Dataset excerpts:

==================================================

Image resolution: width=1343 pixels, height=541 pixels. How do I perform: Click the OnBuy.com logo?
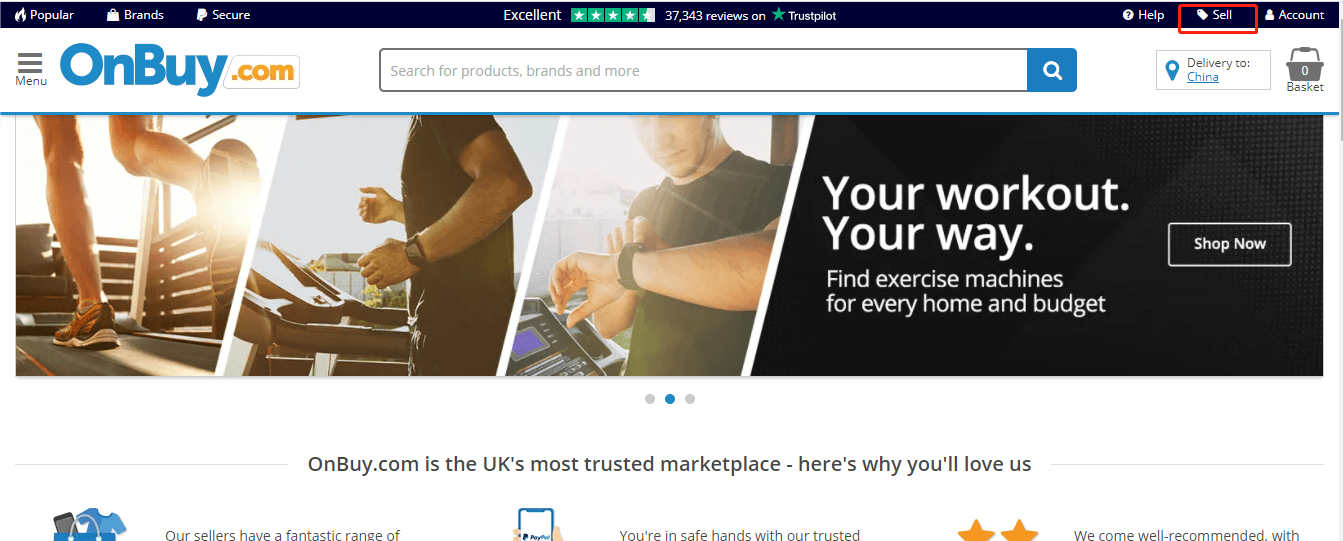click(x=180, y=70)
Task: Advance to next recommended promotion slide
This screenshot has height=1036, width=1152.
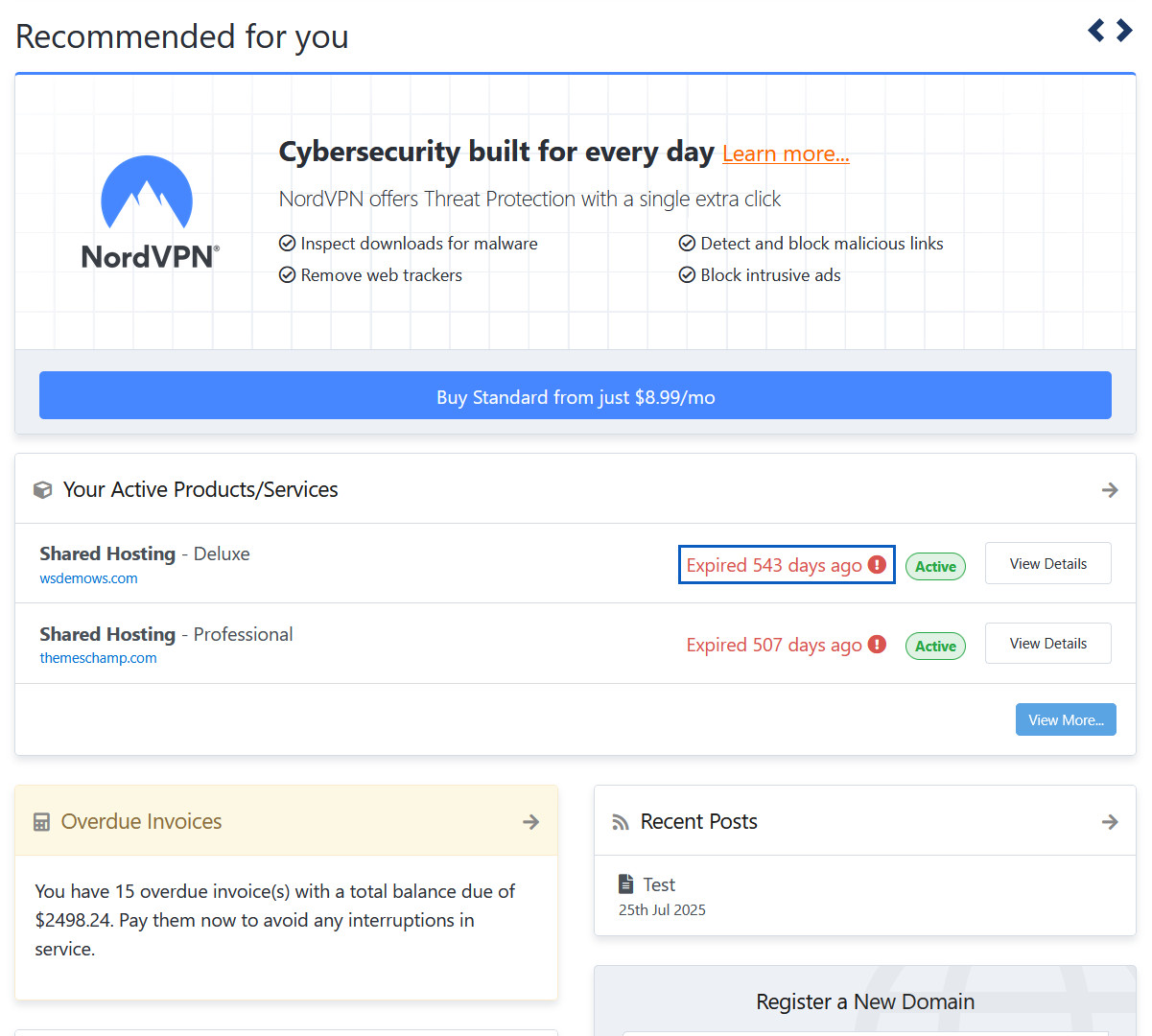Action: (1125, 31)
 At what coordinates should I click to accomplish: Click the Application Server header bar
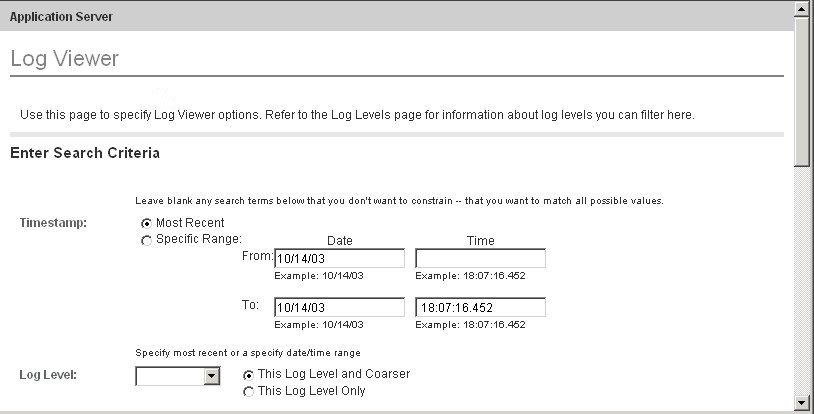tap(400, 17)
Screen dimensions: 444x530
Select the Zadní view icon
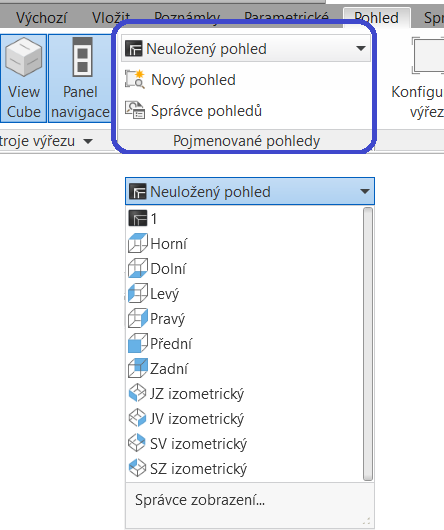coord(138,368)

==================================================

## Exercise instructions
Quote word for word only the lines above from the one containing "Task: Advance to" through the one containing "Screen dimensions: 444x530". Pictures stay out of your copy.

## Answer below
Task: Advance to next recommended promotion slide
This screenshot has height=1036, width=1152.
Action: (1125, 31)
 At what coordinates should I click to accomplish: Click the Application Server header bar
tap(400, 17)
Screen dimensions: 444x530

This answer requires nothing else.